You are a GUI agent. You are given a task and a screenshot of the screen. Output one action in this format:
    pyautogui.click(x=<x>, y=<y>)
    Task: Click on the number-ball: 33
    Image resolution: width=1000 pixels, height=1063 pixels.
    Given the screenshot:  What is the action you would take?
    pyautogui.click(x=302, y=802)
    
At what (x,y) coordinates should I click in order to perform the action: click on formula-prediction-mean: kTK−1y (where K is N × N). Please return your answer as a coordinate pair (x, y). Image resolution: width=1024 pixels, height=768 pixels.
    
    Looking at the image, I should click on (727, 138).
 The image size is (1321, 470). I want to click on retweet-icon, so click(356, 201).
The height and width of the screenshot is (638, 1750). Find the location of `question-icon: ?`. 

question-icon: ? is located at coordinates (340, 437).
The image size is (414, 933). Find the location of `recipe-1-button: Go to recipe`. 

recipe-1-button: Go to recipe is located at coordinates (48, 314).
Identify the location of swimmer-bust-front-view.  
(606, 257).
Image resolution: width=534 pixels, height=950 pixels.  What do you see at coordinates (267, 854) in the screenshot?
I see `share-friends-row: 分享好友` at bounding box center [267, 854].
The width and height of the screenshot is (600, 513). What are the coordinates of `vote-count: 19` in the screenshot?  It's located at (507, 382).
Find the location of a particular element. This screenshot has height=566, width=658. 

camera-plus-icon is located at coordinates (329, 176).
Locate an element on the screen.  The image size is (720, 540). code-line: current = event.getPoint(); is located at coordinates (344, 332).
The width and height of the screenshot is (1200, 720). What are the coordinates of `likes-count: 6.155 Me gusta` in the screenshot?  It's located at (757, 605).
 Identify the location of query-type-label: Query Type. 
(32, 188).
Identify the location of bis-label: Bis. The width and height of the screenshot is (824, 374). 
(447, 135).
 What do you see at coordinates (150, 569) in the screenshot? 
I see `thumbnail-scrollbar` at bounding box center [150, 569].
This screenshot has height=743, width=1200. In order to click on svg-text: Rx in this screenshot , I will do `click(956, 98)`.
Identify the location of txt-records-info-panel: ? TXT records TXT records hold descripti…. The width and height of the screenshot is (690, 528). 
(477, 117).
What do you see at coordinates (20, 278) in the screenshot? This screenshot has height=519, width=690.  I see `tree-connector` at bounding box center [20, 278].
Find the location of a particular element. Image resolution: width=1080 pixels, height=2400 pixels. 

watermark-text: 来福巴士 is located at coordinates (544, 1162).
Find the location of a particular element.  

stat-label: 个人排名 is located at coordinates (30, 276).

_ _ _ _ _

▶ Exercise
Please copy out everything from the entry line containing "Identify the location of query-type-label: Query" down to the line containing "(447, 135).", both ends included, without changing a character.

▶ Solution
 Identify the location of query-type-label: Query Type. 
(32, 188).
Identify the location of bis-label: Bis. The width and height of the screenshot is (824, 374). 
(447, 135).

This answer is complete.